Renderer: Enhanced Video Renderer (DirectShow)
Decoder: ffdshow Video Decoder
Decoder Device: ModeH264_VLD_NoFGT
Time: 00:04.932
Average FPS: 111,517
Min/Max FPS: 79 / 115
CPU Usage (%): Avg: 27 Min: 25 Max: 31

And with vc-1 ffdshow qs failed.
If I choose play -> EVR - it plays it smoothly (http://2.firepic.org/2/images/2011-12/16/zoslxl93k364.png).
But if I choose benchmark -> EVR - it just show blank window (http://2.firepic.org/2/images/2011-12/16/ztjkn2iam60i.png). And forces turning Aero off in 90% cases.
Looks like DXVAChecker bug...

And about CPU usage egur recently wrote in his thread:
http://forum.doom9.org/showthread.php?p=1544519#post1544519
Anyway, CPU usage is low enough and decoder is quite fast. Plus it's possible to use madVR :)

NikosD
16th December 2011, 13:00
Strange behavior justified only by the non pure DXVA implementation of FFDShow QS.
Pure DXVA uses EVR only.
It could be a bug of DXVA Checker or FFDShow QS or both.

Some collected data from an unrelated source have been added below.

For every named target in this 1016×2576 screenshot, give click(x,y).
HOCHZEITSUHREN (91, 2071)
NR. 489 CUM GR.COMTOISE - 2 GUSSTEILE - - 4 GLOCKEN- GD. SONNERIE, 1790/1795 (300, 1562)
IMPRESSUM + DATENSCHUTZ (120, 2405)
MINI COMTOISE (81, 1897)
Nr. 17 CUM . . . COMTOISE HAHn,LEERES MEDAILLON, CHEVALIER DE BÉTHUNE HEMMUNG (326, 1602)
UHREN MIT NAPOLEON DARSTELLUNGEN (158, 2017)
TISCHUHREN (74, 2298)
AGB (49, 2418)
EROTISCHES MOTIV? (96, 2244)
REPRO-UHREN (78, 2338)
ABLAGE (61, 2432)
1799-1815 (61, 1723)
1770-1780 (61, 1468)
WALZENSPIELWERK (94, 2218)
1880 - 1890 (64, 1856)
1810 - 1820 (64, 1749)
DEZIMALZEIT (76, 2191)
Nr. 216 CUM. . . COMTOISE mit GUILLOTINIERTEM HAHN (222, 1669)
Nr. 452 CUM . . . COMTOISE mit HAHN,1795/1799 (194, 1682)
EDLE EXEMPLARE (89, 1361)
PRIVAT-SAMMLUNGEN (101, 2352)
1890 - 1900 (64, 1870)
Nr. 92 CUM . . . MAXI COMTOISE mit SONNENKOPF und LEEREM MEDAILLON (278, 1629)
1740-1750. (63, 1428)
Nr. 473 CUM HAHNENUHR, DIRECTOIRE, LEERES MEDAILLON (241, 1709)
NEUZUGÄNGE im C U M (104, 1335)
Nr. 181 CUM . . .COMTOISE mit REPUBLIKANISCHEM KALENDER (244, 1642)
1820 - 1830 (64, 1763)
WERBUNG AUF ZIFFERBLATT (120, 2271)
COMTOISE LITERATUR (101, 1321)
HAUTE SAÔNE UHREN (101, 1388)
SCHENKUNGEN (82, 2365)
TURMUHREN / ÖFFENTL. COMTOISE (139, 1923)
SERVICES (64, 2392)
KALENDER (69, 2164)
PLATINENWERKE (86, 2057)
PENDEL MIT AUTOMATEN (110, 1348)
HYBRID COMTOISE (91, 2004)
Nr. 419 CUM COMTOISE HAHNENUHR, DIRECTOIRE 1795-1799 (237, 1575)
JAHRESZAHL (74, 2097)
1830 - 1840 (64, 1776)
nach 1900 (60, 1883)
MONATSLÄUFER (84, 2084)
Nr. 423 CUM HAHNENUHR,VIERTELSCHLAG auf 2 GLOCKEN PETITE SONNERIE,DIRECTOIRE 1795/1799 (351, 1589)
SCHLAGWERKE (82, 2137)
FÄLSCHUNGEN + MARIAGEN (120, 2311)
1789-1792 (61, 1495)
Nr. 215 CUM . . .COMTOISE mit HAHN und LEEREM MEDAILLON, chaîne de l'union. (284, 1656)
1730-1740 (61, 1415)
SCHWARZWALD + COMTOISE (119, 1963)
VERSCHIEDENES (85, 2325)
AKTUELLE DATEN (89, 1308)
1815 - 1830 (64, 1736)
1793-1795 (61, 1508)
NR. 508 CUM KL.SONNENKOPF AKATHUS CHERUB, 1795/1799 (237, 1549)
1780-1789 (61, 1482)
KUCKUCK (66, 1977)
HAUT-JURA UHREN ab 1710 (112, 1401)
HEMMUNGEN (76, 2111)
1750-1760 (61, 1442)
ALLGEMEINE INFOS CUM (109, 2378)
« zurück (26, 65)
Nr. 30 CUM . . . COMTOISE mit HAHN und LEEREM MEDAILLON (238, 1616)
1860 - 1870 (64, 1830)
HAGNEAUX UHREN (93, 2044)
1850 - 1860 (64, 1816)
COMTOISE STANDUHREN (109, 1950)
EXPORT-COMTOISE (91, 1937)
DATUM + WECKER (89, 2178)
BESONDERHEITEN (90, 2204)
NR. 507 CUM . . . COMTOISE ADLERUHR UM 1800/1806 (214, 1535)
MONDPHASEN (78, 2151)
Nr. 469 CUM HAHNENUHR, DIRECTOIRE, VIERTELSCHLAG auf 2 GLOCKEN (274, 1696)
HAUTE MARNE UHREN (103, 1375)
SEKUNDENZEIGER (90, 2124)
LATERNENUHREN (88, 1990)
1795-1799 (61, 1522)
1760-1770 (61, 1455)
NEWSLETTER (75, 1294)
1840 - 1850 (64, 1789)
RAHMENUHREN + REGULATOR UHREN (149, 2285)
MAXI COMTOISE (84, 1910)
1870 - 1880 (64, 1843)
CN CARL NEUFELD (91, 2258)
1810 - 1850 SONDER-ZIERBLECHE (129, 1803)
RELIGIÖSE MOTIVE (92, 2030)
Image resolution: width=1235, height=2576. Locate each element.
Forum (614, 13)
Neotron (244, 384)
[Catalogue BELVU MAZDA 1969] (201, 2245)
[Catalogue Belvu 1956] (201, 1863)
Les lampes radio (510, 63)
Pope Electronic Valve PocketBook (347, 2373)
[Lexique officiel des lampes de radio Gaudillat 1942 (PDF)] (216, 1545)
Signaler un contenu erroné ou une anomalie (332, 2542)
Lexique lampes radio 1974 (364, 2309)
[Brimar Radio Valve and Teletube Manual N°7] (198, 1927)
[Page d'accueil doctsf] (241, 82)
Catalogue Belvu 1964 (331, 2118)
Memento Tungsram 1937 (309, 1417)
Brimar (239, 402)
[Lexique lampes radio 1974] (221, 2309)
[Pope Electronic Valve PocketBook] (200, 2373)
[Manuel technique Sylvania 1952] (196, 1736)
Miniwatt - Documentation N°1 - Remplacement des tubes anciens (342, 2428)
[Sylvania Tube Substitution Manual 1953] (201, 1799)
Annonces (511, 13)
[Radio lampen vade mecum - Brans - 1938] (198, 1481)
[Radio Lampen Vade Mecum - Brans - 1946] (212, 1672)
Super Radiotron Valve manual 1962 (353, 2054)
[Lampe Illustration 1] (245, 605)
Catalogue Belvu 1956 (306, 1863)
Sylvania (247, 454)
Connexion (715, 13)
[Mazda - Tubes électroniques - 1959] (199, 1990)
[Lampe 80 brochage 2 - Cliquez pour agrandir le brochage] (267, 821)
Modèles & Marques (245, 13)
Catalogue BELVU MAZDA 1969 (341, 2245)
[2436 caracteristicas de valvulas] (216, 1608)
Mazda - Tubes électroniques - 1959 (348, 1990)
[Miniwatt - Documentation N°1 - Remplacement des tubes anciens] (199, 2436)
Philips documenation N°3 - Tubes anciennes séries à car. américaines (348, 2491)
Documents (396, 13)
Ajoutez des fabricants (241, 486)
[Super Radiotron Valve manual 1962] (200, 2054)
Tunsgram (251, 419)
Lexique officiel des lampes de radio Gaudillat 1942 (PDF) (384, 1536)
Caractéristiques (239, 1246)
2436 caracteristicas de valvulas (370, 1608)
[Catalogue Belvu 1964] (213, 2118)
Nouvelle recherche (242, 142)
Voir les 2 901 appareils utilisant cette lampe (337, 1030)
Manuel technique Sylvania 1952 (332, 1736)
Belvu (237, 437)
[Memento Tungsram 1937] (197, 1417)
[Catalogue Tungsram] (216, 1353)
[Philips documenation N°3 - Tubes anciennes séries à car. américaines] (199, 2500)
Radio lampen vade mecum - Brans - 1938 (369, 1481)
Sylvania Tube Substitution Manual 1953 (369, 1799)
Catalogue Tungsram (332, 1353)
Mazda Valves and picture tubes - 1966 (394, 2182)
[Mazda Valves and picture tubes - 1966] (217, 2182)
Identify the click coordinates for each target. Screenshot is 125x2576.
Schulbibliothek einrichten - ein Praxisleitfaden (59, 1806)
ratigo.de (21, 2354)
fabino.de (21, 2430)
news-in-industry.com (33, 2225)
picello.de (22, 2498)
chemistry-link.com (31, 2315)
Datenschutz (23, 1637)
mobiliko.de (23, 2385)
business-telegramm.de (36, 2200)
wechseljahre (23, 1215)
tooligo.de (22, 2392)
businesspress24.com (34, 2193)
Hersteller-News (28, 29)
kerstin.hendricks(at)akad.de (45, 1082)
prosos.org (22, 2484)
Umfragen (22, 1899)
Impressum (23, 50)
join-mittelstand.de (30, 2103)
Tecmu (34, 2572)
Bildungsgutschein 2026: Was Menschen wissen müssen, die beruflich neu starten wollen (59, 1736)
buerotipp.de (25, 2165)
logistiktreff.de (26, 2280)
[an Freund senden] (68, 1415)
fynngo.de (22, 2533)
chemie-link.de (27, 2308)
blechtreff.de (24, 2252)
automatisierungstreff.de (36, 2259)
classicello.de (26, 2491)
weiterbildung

The work that has already be done by Egur is impressive but Intel has to do two things:

1) Make pure working DXVA decoders (DS/MFT).
2) Make HW acceleration (DXVA) COMPLETELY CPU INDEPENDANT.

It's a combination of drivers/ hardware that I hope to see in Ivy Bridge which will have the capability of multiple streams of H.264 hw decoding up to 4K resolution.

It will support 4K x 4K too.

nevcairiel
16th December 2011, 13:07
2) Make HW acceleration (DXVA) COMPLETELY CPU INDEPENDANT.


Their GPU is in their CPU. :P
For the record, using a good DXVA decoder (or a QuickSync decoder) will already result in very low CPU usage, allowing it to remain in the lowest performance state possible.

NikosD
16th December 2011, 13:55
Their GPU is in their CPU. :P
For the record, using a good DXVA decoder (or a QuickSync decoder) will already result in very low CPU usage, allowing it to remain in the lowest performance state possible.

The CPU resources used by a very powerful CPU like SB or Ivy etc when decoding in benchmark mode even the toughest H.264 clips should be near 0%.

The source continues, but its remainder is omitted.